Медитации в замкнутом пространстве: живопись Светланы Галдецкой
![](/sites/default/files/main/openpublish_article/19991228/4241-7-2_0.jpg)
Вполне логично, что основой своих живописных медитаций Светлана Галдецкая избрала натюрморт. Относительно небольшой выбор предметов определяет особую строгость и стройность этих картин. Пресловутая «точность фактуры», сохраняясь, отходит на второй план перед попыткой обозначить связи, существующие между реальными вещами и окружающим их про- странством. Несколько яблок и груш; драпировки, эфемерные настолько, что их можно счесть материализованной идеей драпировки, а не реальным куском конкретной материи; цветы — тонкие, хрупкие, ломкие в столь же тонкой и хрупкой стеклянной вазе; пустая клетка и почти всегда — фрагмент великого живописца, обычно эпохи Ренессанса: приколотая на стену открыточка, а то и вырезка из журнала, как исключение — гипсовый бюст, причем это банальнейшее украшение всех художественных мастерских становится вдруг воплощением подлинного искусства; позади — побеленная стена, лишенная каких бы то ни было украшений, даже углов: вот мир, в котором Светлана Галдецкая создает свои натюрморты. Она называет их по-разному: то глубокомысленно («Уравновешенное пространство», «Разрозненные предметы»), то изысканно просто («Натюрморт с пустой клеткой», «Осенний натюрморт», «Белый натюрморт»).

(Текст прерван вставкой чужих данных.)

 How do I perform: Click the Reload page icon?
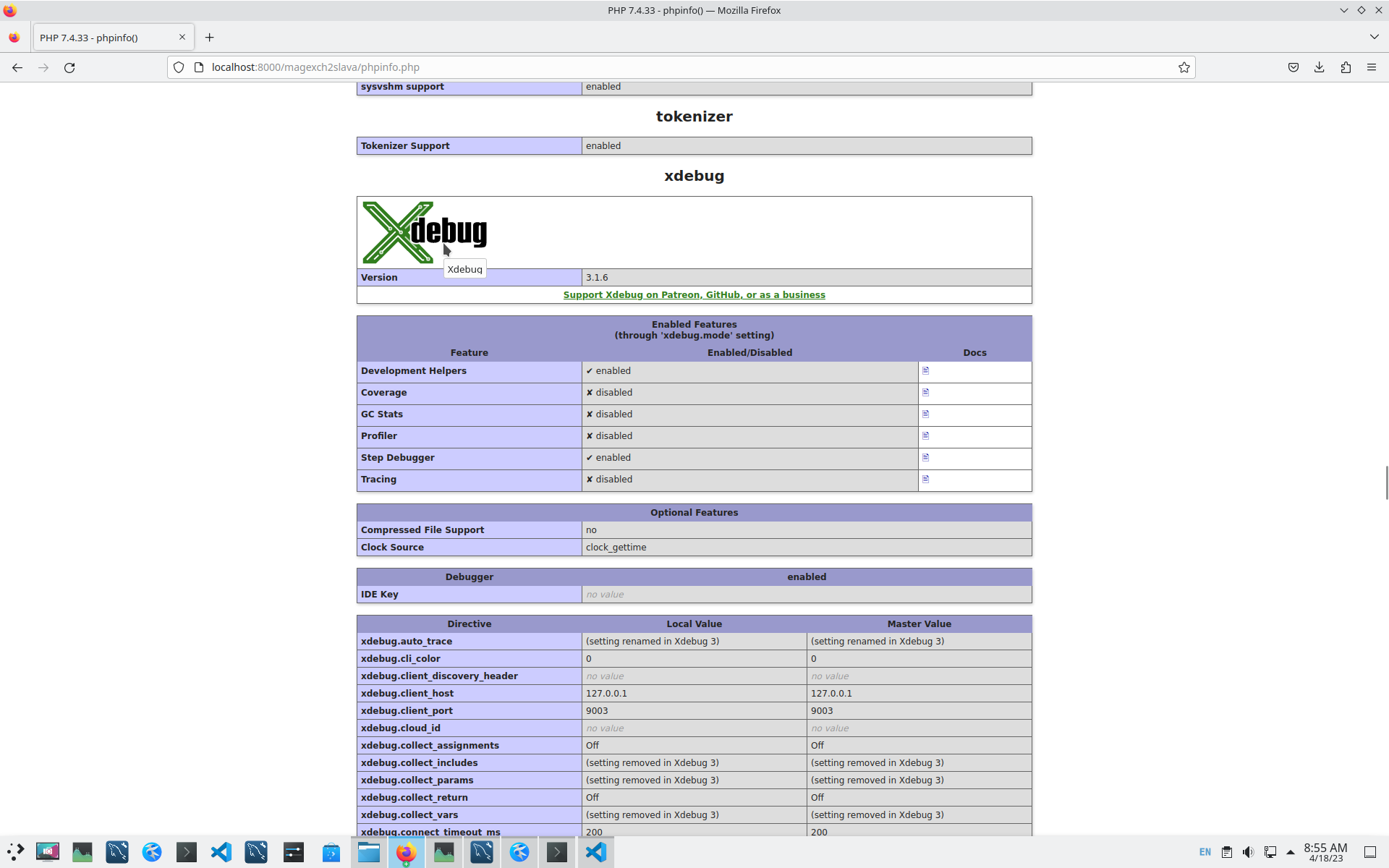[69, 67]
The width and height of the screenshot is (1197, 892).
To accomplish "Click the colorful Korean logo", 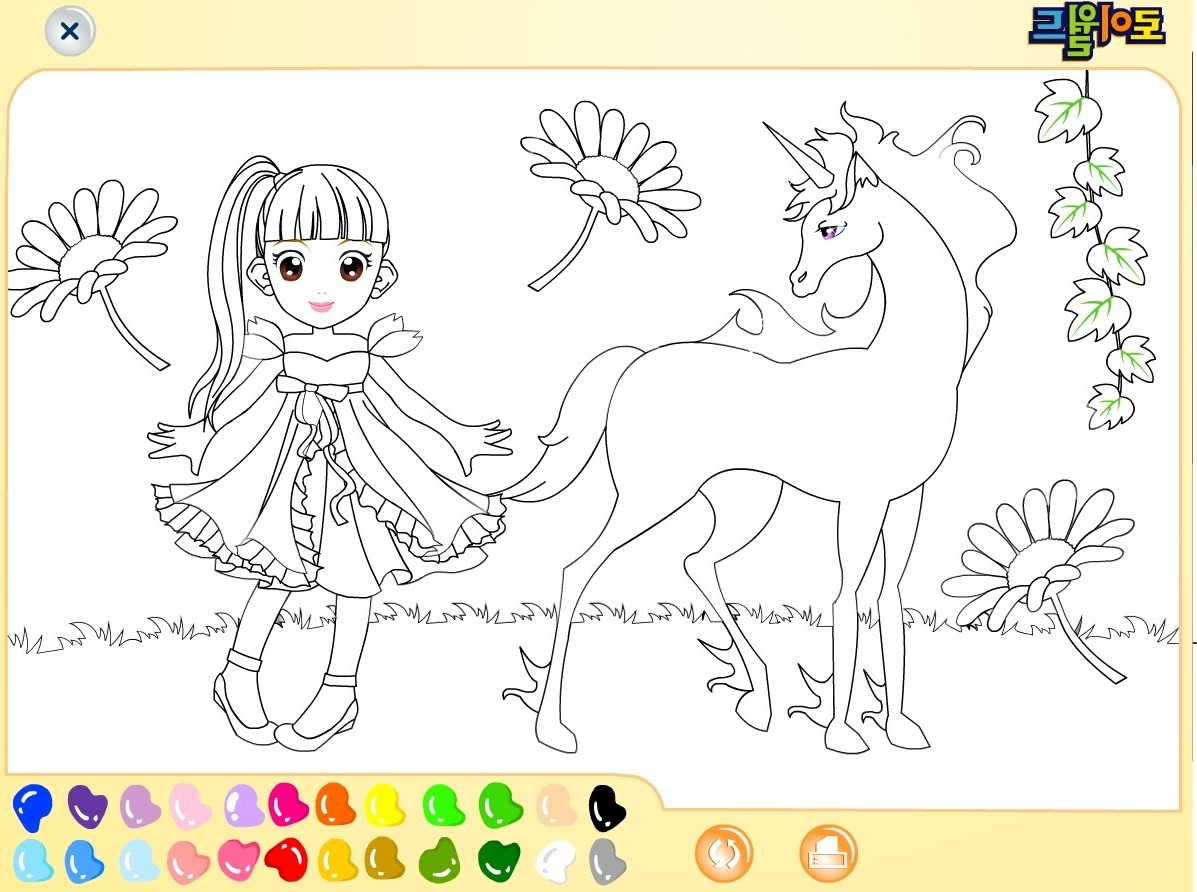I will click(1096, 28).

И только в одном случае вместо стены открывается огромное окно со струящимися красными шторами, но за ним, разумеется, — брейгелевские «Охотники на снегу» («Зимняя история»). Говорят, всему причиной — модель, реально знакомая художнице, и в то же время воплощение (по мнению той же художницы) «типа Ренессанса»; впрочем, вряд ли — Симонетта или Дона Велата; скорее уж (раз Брейгель) — Неле из «Уленшпигеля». Но себя Светлана Галдецкая портретирует иначе, в пространстве не просто замкнутом — замкнутейшем. И называет свой автопортрет «Монолог».